Items from a pointing dataset:

....

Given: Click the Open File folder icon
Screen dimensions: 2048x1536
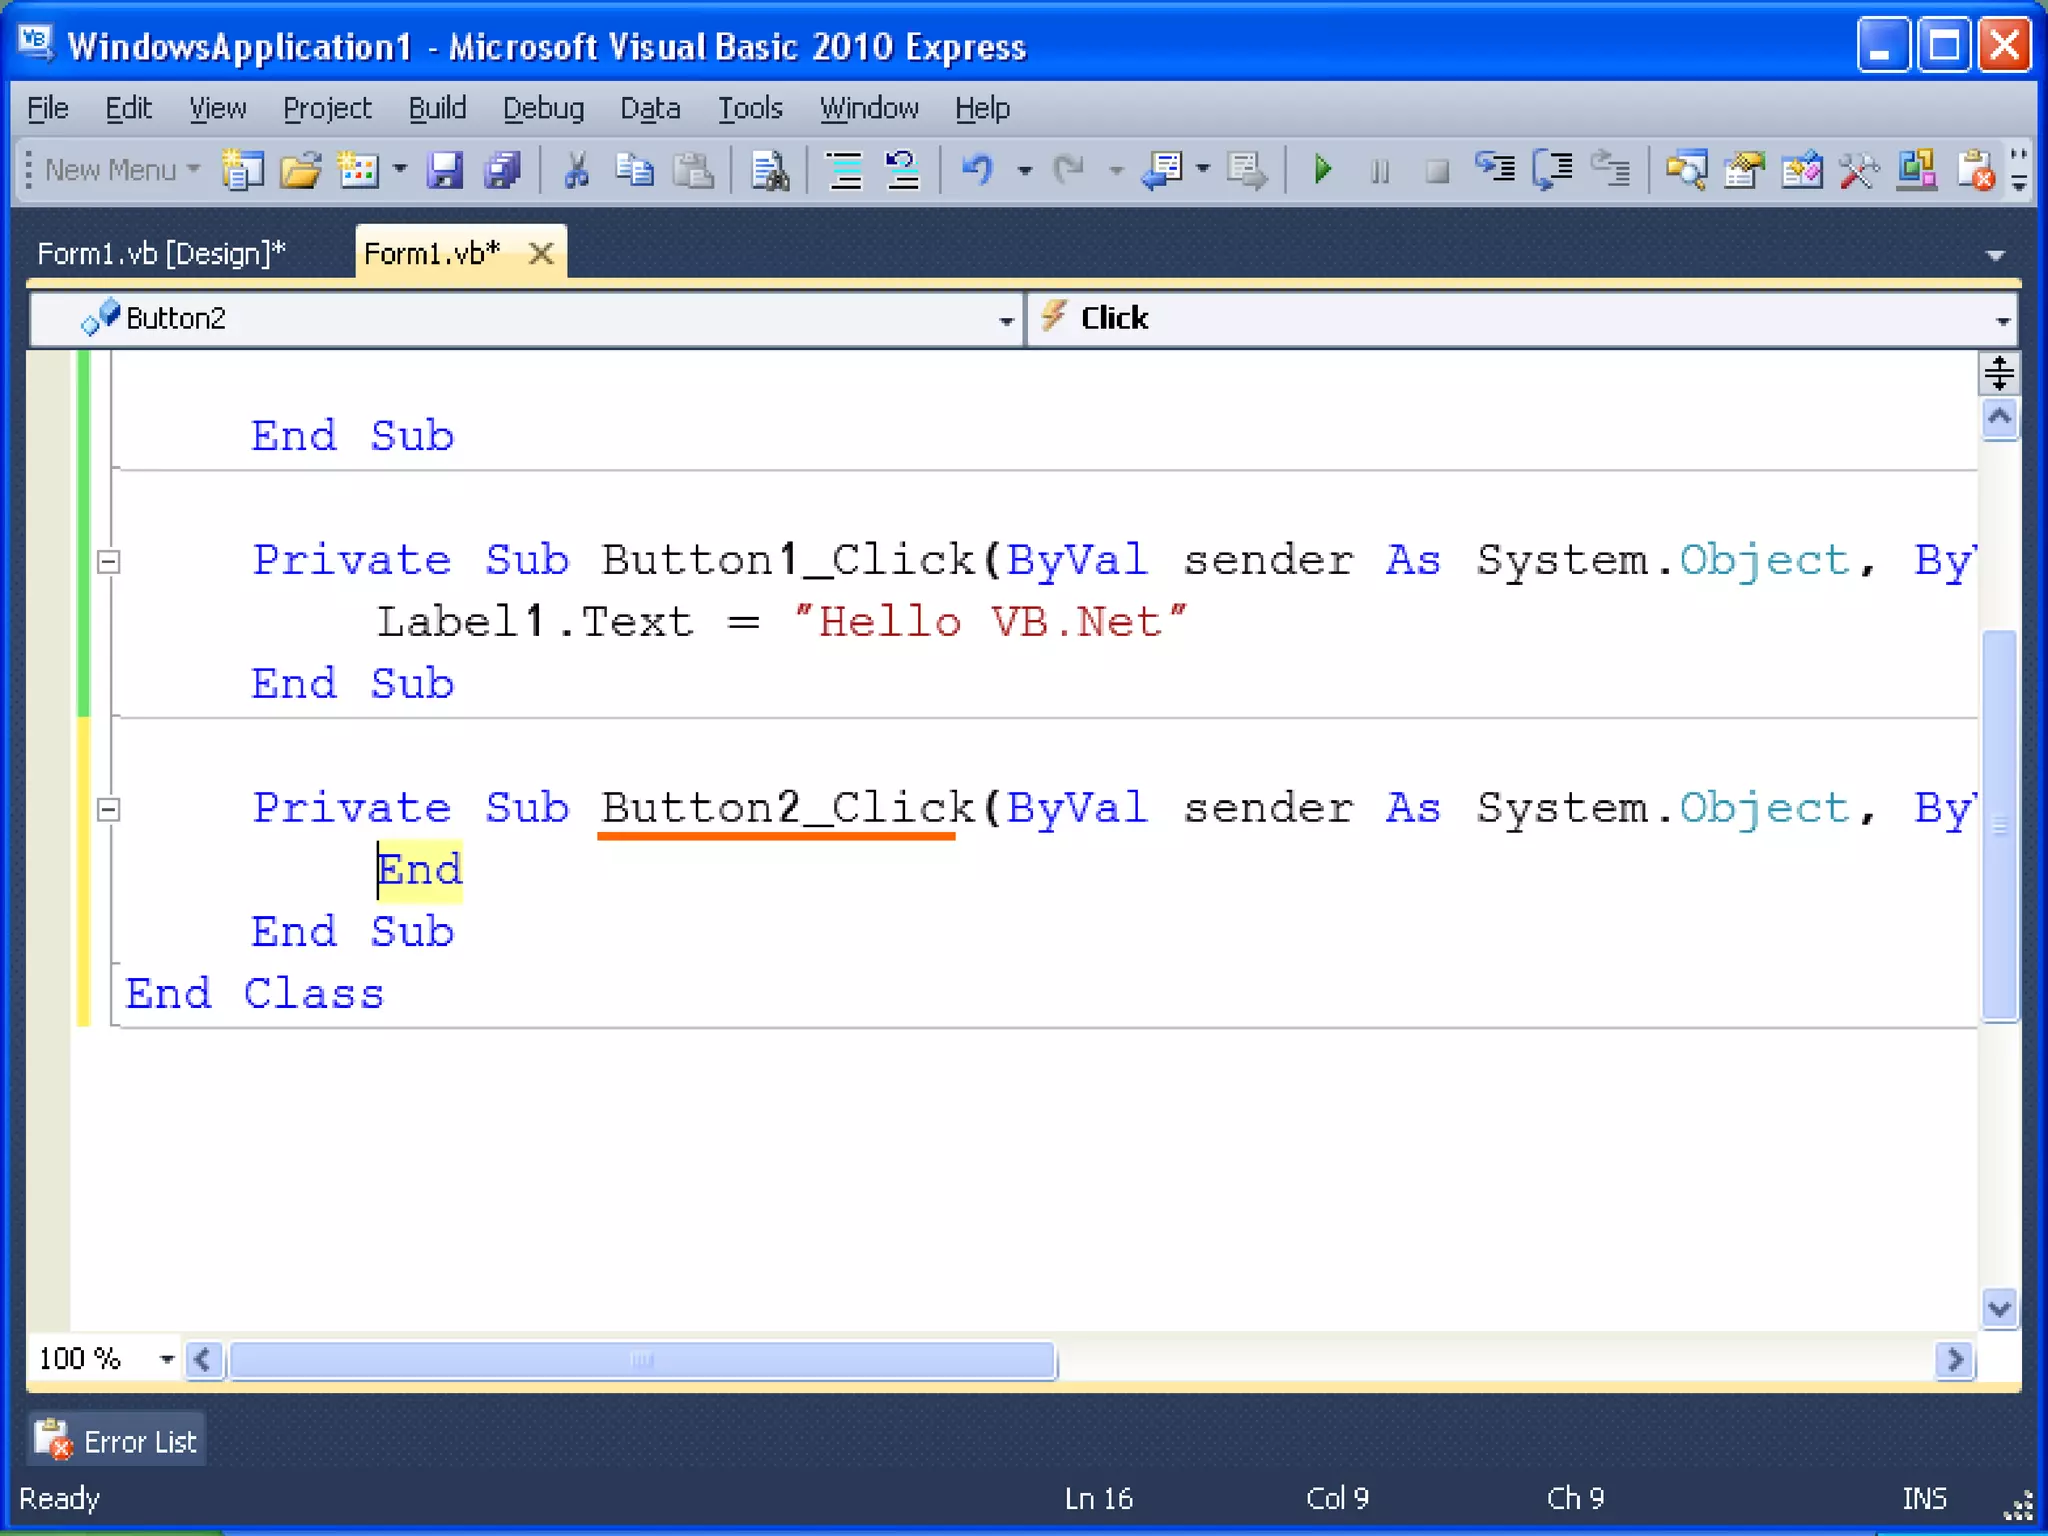Looking at the screenshot, I should coord(300,170).
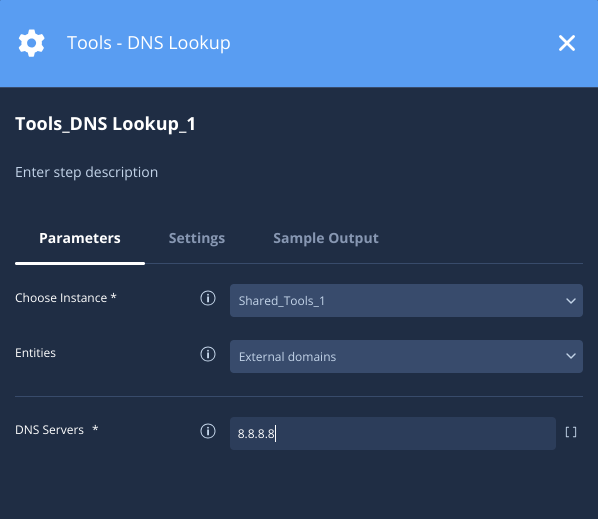Screen dimensions: 598x519
Task: Switch to the Settings tab
Action: pyautogui.click(x=197, y=238)
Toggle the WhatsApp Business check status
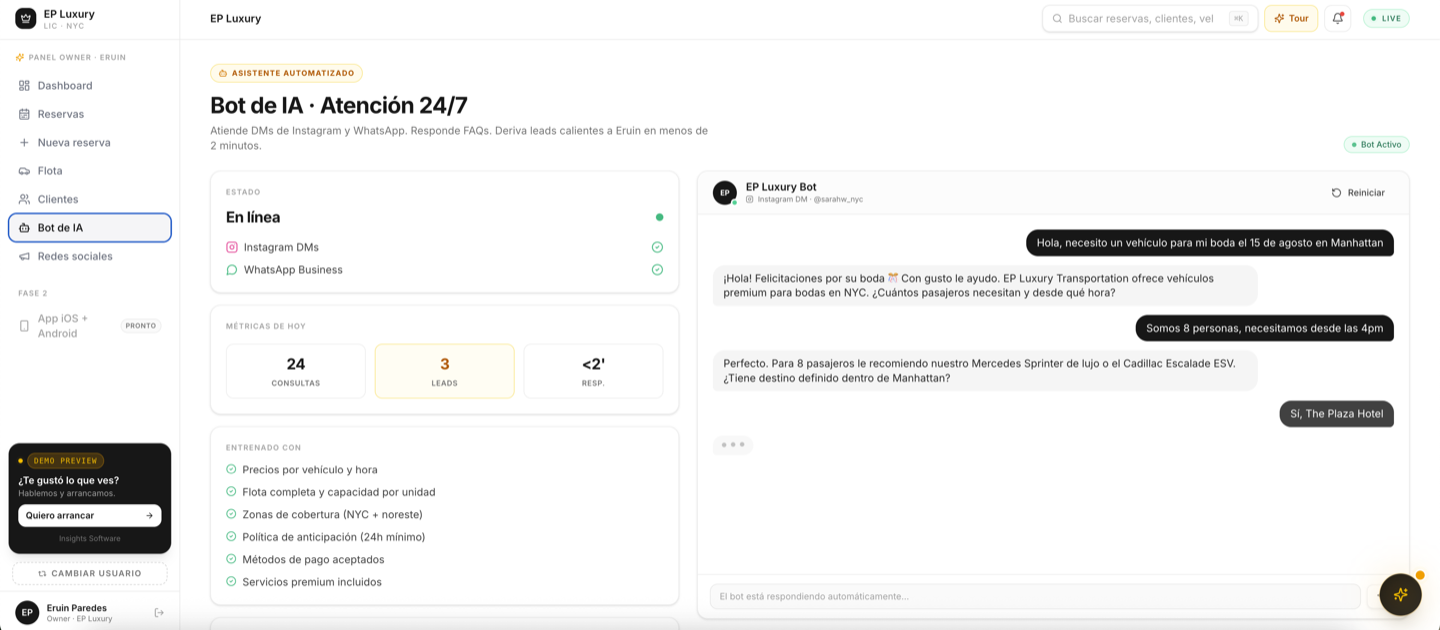1440x630 pixels. coord(657,270)
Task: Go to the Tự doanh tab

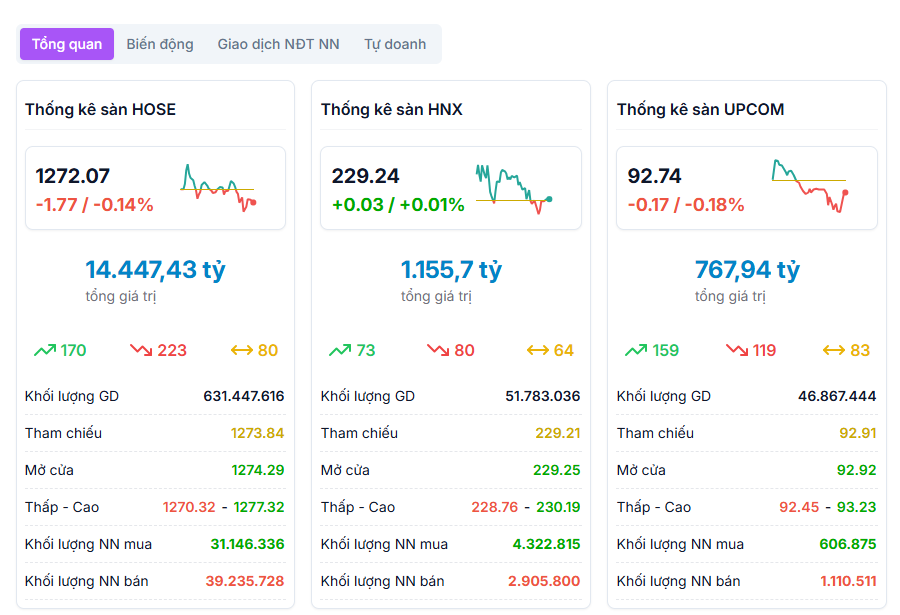Action: (395, 44)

....

* Task:
Copy the items from the line with "Toggle the WhatsApp Business check status" through the end of the items, swapping "tab" for "section" and leaving everything else unchanged. Leave out the pictures.

* Exercise answer:
Toggle the WhatsApp Business check status
1440x630 pixels. coord(657,270)
Task: Go to the Tự doanh section

Action: (395, 44)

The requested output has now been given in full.